#### [EXERCISE]
Where does the string "will" occur in the entries below? Copy every line where it does.
[[ ENTRIES PROVIDED open ]]
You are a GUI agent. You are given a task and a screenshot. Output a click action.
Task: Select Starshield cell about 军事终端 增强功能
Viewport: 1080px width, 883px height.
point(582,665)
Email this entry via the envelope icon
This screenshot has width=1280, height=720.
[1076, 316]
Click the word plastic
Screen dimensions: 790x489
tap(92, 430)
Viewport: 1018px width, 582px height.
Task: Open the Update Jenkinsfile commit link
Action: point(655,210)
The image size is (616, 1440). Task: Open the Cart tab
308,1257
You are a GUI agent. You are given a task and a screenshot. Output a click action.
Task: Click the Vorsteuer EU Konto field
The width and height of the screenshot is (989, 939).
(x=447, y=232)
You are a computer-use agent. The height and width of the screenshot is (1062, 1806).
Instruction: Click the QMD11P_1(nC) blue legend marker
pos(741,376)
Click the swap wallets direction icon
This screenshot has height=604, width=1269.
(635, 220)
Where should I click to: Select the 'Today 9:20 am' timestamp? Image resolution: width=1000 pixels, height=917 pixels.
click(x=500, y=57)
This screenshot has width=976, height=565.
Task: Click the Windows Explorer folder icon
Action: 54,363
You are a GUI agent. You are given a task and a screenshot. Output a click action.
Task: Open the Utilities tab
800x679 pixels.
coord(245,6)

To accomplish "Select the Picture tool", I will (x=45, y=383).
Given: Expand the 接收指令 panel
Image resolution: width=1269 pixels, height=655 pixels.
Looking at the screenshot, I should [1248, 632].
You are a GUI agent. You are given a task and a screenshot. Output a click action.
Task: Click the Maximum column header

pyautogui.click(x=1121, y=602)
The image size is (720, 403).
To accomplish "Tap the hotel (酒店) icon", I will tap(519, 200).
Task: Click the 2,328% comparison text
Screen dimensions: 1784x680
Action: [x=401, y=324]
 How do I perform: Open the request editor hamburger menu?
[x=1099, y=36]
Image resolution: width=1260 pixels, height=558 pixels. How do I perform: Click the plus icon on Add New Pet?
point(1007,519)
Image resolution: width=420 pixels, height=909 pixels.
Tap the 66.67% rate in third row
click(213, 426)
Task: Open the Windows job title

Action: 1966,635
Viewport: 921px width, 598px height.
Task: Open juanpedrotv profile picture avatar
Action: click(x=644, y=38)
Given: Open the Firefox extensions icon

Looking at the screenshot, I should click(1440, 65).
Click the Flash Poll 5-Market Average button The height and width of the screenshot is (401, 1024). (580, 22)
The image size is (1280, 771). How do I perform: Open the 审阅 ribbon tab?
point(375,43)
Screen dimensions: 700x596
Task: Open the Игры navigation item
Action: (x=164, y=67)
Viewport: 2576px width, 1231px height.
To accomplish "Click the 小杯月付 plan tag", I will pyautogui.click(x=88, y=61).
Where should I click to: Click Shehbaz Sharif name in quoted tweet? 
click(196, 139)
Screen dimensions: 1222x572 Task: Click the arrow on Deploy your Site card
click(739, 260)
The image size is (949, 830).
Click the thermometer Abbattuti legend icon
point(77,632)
[[ ENTRIES PROVIDED closed ]]
#### [RESULT BELOW]
To accomplish "Select the Picture tool", I will (x=45, y=383).
To accomplish "Tap the hotel (酒店) icon", I will tap(519, 200).
To accomplish "Click the 小杯月付 plan tag", I will pyautogui.click(x=88, y=61).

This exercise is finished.